BEGIN Supplied entries

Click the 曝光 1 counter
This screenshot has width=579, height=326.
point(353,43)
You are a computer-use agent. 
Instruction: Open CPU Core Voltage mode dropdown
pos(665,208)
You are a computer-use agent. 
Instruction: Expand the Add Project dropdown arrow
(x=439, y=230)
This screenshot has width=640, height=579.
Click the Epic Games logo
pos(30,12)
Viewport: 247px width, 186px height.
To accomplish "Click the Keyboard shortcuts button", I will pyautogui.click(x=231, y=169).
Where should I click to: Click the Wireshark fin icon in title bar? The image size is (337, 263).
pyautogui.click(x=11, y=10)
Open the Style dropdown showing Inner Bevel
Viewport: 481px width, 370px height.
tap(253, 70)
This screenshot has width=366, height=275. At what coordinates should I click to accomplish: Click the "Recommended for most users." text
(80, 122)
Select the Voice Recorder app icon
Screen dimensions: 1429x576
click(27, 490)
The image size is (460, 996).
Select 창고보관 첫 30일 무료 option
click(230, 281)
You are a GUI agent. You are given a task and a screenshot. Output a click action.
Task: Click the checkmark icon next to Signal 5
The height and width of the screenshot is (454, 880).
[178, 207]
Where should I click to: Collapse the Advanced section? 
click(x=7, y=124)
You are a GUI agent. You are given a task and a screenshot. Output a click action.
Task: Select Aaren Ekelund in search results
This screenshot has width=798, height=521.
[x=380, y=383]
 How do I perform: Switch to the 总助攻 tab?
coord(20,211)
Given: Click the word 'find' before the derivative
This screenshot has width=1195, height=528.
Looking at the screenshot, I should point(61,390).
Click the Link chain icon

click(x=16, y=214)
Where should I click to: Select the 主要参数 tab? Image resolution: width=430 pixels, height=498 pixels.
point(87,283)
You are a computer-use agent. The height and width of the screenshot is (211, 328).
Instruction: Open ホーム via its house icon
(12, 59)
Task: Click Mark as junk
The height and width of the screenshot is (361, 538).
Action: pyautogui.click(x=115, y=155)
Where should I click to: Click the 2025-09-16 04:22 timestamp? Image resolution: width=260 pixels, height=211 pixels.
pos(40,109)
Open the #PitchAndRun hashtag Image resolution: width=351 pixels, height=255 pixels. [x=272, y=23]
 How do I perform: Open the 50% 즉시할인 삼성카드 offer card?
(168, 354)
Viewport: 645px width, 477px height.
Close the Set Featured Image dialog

END Supplied entries

What you will do: From the first line through the last, give the data above again exactly.

Answer box:
Click the 曝光 1 counter
This screenshot has width=579, height=326.
point(353,43)
You are a computer-use agent. 
Instruction: Open CPU Core Voltage mode dropdown
pos(665,208)
You are a computer-use agent. 
Instruction: Expand the Add Project dropdown arrow
(x=439, y=230)
This screenshot has width=640, height=579.
Click the Epic Games logo
pos(30,12)
Viewport: 247px width, 186px height.
To accomplish "Click the Keyboard shortcuts button", I will pyautogui.click(x=231, y=169).
Where should I click to: Click the Wireshark fin icon in title bar? The image size is (337, 263).
pyautogui.click(x=11, y=10)
Open the Style dropdown showing Inner Bevel
Viewport: 481px width, 370px height.
tap(253, 70)
This screenshot has width=366, height=275. At what coordinates should I click to accomplish: Click the "Recommended for most users." text
(80, 122)
Select the Voice Recorder app icon
Screen dimensions: 1429x576
click(27, 490)
The image size is (460, 996).
Select 창고보관 첫 30일 무료 option
click(230, 281)
You are a GUI agent. You are given a task and a screenshot. Output a click action.
Task: Click the checkmark icon next to Signal 5
The height and width of the screenshot is (454, 880).
[178, 207]
Where should I click to: Collapse the Advanced section? 
click(x=7, y=124)
You are a GUI agent. You are given a task and a screenshot. Output a click action.
Task: Select Aaren Ekelund in search results
This screenshot has width=798, height=521.
[x=380, y=383]
 How do I perform: Switch to the 总助攻 tab?
coord(20,211)
Given: Click the word 'find' before the derivative
This screenshot has width=1195, height=528.
Looking at the screenshot, I should point(61,390).
Click the Link chain icon

click(x=16, y=214)
Where should I click to: Select the 主要参数 tab? Image resolution: width=430 pixels, height=498 pixels.
point(87,283)
You are a computer-use agent. The height and width of the screenshot is (211, 328).
Instruction: Open ホーム via its house icon
(12, 59)
Task: Click Mark as junk
The height and width of the screenshot is (361, 538).
Action: pyautogui.click(x=115, y=155)
Where should I click to: Click the 2025-09-16 04:22 timestamp? Image resolution: width=260 pixels, height=211 pixels.
pos(40,109)
Open the #PitchAndRun hashtag Image resolution: width=351 pixels, height=255 pixels. [x=272, y=23]
 How do I perform: Open the 50% 즉시할인 삼성카드 offer card?
(168, 354)
Viewport: 645px width, 477px height.
Close the Set Featured Image dialog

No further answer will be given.